著名人の方からのコメント

炎とは、いい緊張感が生まれるものです。 安全面、機能面で格段に進化した最新式ガス調理機器「ピピッとコンロ」を使って行われる、東京ガスの料理教室。今回キッチンランド石神井において開催された料理教室の講師は、料理研究家 植松良枝さん。スペインの香りただようピンチョスなど、料理4品を教えてくださいました。いつも旬を大切にし、季節感あふれる料理を提案されている植松さん。その植松さんにインタービューしました。



植松 良枝さん 植松 良枝さん 料理研究家

神奈川県伊勢原市生まれ。料理雑誌のアシスタント、レストランやカフェなどに勤務後、料理家・有元葉子氏のアシスタントに。2003年5月から本格的にフリーとして活動。仕事の合間をぬっては国内外を旅行し、その土地ならではの食文化にふれ、「おいしさ」の原点を探る。自家菜園での野菜づくりも8年目となり、ライフワークとして定着。ライフスタイル、野菜づくり、しつらい、料理、スイーツまでトータルで提案できる料理研究家。



幼い当時は、今思い返すと、日々の生活そのものが食育でした。

Q.1:

料理研究家を目指されたきっかけは?

植松:

子供の頃、私の実家は何でも手作りする家庭だったんですね。
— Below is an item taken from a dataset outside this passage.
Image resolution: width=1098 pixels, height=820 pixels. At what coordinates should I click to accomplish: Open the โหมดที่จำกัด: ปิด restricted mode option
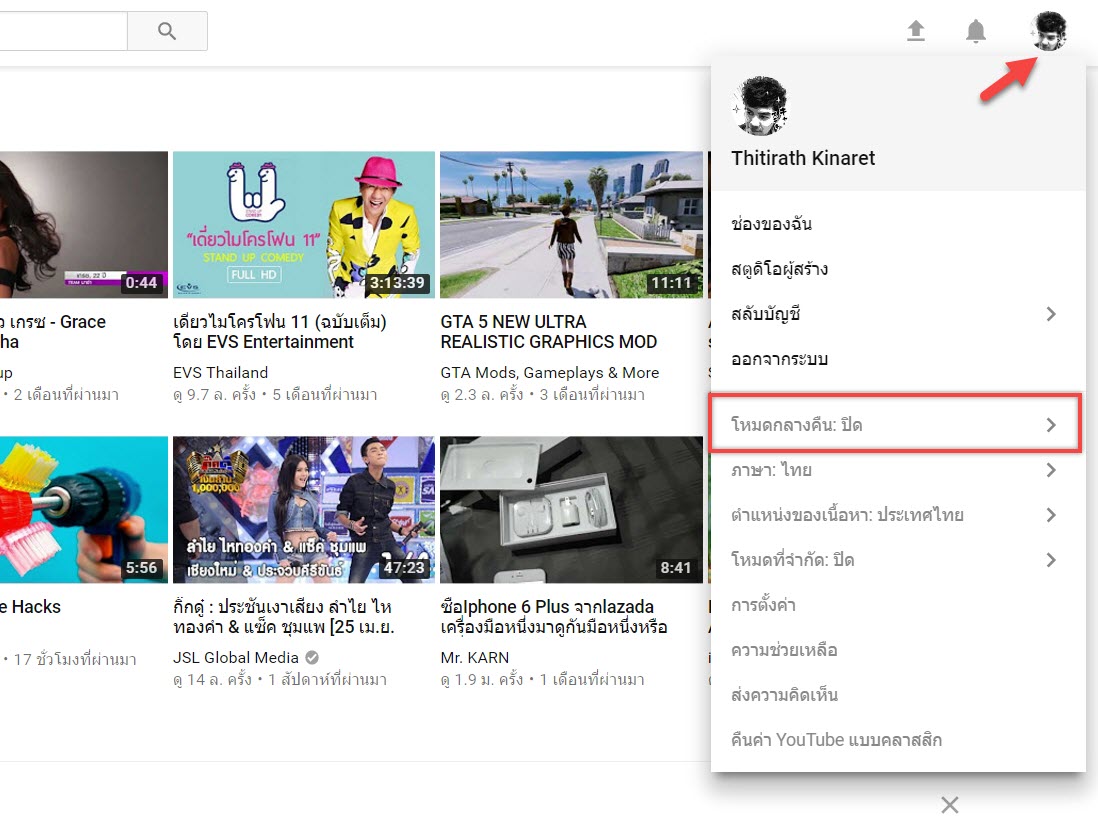coord(793,560)
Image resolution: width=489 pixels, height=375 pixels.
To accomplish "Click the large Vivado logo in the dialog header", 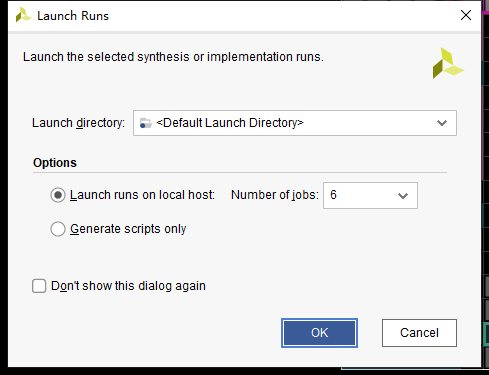I will [448, 63].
たとえば、そばやうどんもすべて家で製麺するとか。食べるものは家庭で作るというのはごくふつうのことであり、よく下ごしらえのお手伝いもしていたので、口に運ばれるまでの工程が自然と身近に感じられていました。自分からすすんで近所の子を集めてクレープパーティを企画したり、毎年バレンタインチョコ作りも自宅で開催し、準備から片付けまで全て自分でしていました。母も祖母も口をはさむこともなく自由にやらせてくれたので、部屋の飾り付けやおもてなし方法まで、完全セルフプロデュースでしたね(笑)。そうやって食を楽しむことが自然に身についていったんだと思います。

photo
Q.2:

その経験から、本格的に料理研究家の道に?

植松:

実は大学では、社会福祉学を専攻していたんです。老人福祉における行事食や会食、イベントの実施調査を卒業論文のテーマにしました。楽しくおいしく食べることについて、そこで考え学びましたね。その後は、漠然と会社員には向いてないなと感じ、フリーの道へと進んでいました。料理本を制作する方向に興味がわきデザイン学校に通ったり、作り手側の勉強もしたいとフードコーディネーターの学校に通ったり。そのかたわら、雑誌社でアシスタントとして料理雑誌の制作にもたずさわりました。レシピ作成におけるポイントなどは、そこで学びましたね。ただ、フードコーディネーターの学校では、包丁を握る授業はありませんでした。なので、料理を作ることをもっと知りたいと思い、雑誌社の仕事が終わった後はベトナム料理店でバイトを掛け持ちするという生活をしていました。

Q.3:

昼間と夜のお仕事をかけ持ちだと、大変でしたね!

植松:

20代だったので、体力には自信がありましたね(笑)。その後は、もっと料理について勉強したいと、レストランで働きました。そのお店が面白かったんです。和がメインのお店にもかかわらず、和の料理人だけでなく、フレンチやイタリアンのシェフなどいろんなジャンルの方がいらしたので、何を質問しても何でも教えてもらえました。おかげで、料理を作るということを、いろんな角度から勉強することができましたね。そのお店も好きだったのですが、ある時友人から当時のカフェブームもあって、カフェのキッチンを任せられないかと声をかけられました。そこではカフェだけでなく、パーティのケータリングメニューのプロデュースもさせてもらい、季節ごとのメニュー提案、大人数のパーティメニューづくりなど、レストランとは違ういろんなことを学びました。

photo

Q.4:

食に関する多くのことを、トータルで勉強なさっていらしたのですね。

植松:

そうですね。縁あって北欧のお仕事も引き受けることになったり、海外に滞在したり各国を旅行するなど、その土地ならではの食文化に触れる機会ももらいました。旬の野菜をたっぷり味わえる季節感溢れる料理を作りたくて、実家の畑で自分で野菜を栽培しはじめたのもちょうどその頃です。そんな中、自分で独立してやってみようと思いたち、現在に至っています。実家の伊勢原や世田谷のアトリエでは、私が栽培した野菜を使っての料理教室も開催しているんですよ。